**WHAT TO PRODUCE**: Search the records for the string "header" and return each line that has it.

**LISTED ENTRIES**:
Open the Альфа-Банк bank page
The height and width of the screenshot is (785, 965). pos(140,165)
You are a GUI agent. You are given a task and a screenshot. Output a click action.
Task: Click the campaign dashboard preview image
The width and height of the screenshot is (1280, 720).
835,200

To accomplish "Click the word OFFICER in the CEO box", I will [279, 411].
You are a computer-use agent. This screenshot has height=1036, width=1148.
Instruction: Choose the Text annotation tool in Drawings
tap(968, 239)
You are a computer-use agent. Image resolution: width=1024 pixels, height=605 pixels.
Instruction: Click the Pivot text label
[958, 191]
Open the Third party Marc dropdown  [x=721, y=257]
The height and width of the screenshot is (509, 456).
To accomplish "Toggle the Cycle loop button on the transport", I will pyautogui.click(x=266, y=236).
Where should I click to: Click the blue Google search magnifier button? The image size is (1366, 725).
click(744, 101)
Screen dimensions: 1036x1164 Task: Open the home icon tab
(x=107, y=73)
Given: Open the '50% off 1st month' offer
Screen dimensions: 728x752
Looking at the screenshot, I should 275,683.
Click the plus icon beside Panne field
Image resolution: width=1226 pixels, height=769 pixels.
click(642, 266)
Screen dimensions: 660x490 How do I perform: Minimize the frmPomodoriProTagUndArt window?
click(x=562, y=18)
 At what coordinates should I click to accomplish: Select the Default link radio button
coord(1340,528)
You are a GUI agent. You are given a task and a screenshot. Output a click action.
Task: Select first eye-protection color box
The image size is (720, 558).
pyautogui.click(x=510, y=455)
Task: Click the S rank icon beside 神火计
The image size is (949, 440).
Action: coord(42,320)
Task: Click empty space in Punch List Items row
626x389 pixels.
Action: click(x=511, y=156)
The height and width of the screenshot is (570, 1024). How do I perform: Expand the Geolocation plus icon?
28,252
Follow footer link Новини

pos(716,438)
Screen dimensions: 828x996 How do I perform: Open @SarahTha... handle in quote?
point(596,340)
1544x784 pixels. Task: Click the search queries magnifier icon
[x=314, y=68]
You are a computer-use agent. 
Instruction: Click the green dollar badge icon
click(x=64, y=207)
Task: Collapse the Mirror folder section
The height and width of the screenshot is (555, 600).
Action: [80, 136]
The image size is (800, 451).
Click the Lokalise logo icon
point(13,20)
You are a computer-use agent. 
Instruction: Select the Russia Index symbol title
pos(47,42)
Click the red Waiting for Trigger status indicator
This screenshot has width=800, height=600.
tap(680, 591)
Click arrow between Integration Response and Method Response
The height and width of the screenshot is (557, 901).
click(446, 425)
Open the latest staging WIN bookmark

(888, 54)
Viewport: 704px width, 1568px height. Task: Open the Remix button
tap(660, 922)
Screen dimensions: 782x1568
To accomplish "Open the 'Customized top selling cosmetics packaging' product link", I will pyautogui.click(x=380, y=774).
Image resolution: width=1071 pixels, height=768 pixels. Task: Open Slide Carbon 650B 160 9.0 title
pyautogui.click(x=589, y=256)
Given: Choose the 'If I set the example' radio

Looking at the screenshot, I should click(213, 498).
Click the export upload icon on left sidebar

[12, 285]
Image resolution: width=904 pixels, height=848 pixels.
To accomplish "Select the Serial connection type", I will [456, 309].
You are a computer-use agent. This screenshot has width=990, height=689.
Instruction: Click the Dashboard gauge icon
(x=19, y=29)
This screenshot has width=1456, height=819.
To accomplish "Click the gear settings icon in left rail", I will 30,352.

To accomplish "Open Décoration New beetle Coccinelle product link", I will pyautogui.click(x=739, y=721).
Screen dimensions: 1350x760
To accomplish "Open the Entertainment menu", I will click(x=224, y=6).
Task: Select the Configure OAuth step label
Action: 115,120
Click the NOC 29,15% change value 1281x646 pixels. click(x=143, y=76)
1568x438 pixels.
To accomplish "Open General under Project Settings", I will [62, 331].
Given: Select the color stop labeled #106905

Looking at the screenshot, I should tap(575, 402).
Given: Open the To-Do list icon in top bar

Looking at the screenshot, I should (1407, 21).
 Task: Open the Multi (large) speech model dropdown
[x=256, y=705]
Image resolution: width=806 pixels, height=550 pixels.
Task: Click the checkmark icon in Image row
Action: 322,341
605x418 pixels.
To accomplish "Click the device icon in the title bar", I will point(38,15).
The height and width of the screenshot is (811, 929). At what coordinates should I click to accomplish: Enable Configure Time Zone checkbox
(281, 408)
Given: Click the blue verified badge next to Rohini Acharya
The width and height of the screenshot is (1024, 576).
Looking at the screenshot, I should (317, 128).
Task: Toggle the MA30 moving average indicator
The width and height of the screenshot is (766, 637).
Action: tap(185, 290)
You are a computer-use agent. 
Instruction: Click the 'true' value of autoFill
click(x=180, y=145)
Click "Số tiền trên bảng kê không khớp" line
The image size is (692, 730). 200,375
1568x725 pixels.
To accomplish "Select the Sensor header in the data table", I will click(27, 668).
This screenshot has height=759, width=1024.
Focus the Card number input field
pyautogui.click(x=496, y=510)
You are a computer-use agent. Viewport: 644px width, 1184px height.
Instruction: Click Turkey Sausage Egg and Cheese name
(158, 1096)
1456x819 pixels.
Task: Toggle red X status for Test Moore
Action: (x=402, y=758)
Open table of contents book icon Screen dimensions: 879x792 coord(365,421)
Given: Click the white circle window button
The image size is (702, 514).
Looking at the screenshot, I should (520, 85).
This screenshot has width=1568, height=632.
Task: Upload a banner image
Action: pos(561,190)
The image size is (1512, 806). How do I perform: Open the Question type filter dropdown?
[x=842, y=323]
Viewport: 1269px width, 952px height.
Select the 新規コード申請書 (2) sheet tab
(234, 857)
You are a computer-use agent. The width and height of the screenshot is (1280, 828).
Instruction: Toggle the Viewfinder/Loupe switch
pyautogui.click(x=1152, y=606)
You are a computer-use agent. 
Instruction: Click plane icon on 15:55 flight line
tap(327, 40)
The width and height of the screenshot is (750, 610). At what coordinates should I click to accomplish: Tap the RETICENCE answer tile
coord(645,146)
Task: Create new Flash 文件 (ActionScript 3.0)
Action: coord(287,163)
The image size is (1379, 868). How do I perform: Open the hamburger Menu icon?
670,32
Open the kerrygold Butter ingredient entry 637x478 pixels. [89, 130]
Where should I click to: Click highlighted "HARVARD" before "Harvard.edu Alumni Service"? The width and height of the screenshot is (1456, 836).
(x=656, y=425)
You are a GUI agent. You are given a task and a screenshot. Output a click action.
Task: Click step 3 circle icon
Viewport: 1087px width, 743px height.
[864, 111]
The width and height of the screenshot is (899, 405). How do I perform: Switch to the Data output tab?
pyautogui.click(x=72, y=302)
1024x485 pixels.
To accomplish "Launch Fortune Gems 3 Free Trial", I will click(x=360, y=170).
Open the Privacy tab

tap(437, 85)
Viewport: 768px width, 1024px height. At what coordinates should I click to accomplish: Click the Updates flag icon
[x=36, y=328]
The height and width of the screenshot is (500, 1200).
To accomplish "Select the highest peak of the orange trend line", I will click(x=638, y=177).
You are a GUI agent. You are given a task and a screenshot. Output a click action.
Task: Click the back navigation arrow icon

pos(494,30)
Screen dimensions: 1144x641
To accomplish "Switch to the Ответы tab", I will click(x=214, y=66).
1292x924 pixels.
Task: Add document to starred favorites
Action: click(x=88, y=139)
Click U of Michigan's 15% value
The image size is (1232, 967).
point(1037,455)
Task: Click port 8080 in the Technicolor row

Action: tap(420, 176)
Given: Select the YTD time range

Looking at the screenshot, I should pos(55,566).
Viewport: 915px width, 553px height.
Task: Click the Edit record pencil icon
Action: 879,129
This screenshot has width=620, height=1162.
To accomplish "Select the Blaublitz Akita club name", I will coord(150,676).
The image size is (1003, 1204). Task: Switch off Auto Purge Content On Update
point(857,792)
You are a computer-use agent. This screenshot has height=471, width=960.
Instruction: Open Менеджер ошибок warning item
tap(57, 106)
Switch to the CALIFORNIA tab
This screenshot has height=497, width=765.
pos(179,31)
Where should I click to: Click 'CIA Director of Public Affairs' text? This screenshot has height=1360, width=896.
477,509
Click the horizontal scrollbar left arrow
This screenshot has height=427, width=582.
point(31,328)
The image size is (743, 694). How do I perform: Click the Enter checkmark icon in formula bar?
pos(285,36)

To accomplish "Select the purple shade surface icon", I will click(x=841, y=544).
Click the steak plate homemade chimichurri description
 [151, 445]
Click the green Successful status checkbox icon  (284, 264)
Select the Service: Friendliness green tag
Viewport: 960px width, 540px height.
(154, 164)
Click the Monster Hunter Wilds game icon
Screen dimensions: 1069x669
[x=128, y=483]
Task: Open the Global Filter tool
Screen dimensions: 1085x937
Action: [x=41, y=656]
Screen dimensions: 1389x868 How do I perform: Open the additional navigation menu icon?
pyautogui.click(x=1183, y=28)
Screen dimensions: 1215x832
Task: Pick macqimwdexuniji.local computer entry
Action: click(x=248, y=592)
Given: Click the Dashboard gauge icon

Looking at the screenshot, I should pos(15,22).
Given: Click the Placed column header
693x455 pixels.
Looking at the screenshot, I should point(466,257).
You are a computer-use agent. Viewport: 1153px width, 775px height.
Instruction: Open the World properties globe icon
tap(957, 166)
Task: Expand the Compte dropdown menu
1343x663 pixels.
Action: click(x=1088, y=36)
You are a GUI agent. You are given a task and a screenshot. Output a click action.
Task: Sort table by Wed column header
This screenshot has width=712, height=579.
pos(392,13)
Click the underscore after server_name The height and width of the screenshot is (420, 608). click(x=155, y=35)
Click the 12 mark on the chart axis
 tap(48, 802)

**TASK RESPONSE**:
To accomplish "Select the Sensor header in the data table", I will click(27, 668).
Given: Click the Placed column header
Task: Sort table by Wed column header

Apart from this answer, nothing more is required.